Test-time zero-shot temporal action localization

Benedetta Liberatori1, Alessandro Conti1, Paolo Rota1, Yiming Wang2, and Elisa Ricci1,2

Abstract

Zero-shot temporal action localization has relied on training on labelled data, which introduces domain bias and limits deployment flexibility. T3AL eliminates this training step entirely, adapting a vision-language model at test time using video-level pseudo-labels, self-supervised localization, and frame-level captions as refinement — and outperforming training-based zero-shot baselines in the process.

1 University of Trento
2 Fondazione Bruno Kessler (FBK)


01 The problem / 問

Zero-Shot Temporal Action Localization (ZS-TAL) requires a model to identify when and where a specified action occurs in an untrimmed video, for action categories never seen during training. Existing ZS-TAL methods address this by fine-tuning on large annotated datasets, inheriting a domain bias that limits generalization to arbitrary video distributions. Relaxing the training requirement opens the door to a more flexible, deployment-ready paradigm — but demands that localization and recognition capability emerge entirely from pre-trained models at test time.

02 The approach / 法

T3AL (Test-Time adaptation for Temporal Action Localization) adapts a pre-trained Vision-Language Model at inference time without any training data. The method operates in three sequential steps. First, a video-level pseudo-label is computed by aggregating action-category scores across all frames, providing a coarse but reliable action identity estimate. Second, temporal localization is performed using a self-supervised procedure that identifies the most action-consistent frame intervals based on visual-textual similarity. Third, a captioning model generates frame-level textual descriptions, which serve as additional grounding to refine the initial action proposals. All three steps run at test time with no parameter updates.
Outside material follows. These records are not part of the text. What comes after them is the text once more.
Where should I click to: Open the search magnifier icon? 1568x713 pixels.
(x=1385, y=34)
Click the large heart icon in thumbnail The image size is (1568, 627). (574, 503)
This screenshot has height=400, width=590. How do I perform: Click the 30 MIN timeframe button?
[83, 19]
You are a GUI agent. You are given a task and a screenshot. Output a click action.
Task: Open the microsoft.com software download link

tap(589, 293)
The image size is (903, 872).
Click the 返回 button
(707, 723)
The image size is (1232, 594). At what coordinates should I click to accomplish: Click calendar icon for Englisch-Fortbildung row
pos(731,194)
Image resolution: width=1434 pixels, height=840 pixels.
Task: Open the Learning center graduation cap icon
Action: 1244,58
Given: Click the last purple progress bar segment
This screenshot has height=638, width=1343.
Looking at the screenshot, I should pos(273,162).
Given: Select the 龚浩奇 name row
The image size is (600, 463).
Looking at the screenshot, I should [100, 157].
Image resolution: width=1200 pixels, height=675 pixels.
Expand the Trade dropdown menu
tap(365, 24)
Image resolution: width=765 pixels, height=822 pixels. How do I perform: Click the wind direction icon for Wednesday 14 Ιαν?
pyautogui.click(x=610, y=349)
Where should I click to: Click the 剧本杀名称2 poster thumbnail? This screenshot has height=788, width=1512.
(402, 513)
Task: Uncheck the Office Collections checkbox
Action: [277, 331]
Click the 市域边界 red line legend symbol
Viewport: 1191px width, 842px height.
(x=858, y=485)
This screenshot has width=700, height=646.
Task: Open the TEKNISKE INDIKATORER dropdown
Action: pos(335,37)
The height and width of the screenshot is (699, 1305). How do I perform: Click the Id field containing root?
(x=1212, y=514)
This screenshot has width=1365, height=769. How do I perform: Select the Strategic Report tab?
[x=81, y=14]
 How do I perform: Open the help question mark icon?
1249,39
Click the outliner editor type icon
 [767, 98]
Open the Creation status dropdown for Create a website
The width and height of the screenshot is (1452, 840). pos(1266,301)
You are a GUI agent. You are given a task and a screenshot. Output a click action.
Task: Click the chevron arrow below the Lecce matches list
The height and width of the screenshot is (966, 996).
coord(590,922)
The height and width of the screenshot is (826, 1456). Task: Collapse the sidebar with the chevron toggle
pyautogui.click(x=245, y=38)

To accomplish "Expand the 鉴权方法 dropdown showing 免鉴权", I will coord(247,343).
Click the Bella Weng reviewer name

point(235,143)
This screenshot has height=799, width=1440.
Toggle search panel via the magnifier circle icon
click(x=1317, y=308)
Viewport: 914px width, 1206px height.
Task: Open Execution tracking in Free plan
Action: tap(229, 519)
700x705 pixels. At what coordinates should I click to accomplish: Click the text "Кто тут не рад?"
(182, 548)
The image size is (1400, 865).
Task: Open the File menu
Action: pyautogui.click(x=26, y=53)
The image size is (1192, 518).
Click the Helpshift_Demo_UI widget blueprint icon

Evaluated on THUMOS14 [1] and ActivityNet-v1.3 [2], T3AL substantially outperforms zero-shot VLM baselines, demonstrating that test-time adaptation is an effective and data-efficient alternative to training-based ZS-TAL.

References

[1]
H. Idrees et al., “The THUMOS challenge on action recognition for videos ‘in the wild’,” Computer Vision and Image Understanding, 2017.
[2]
F. C. Heilbron, V. Escorcia, B. Ghanem, and J. C. Niebles, ActivityNet: A large-scale video benchmark for human activity understanding,” in CVPR, 2015.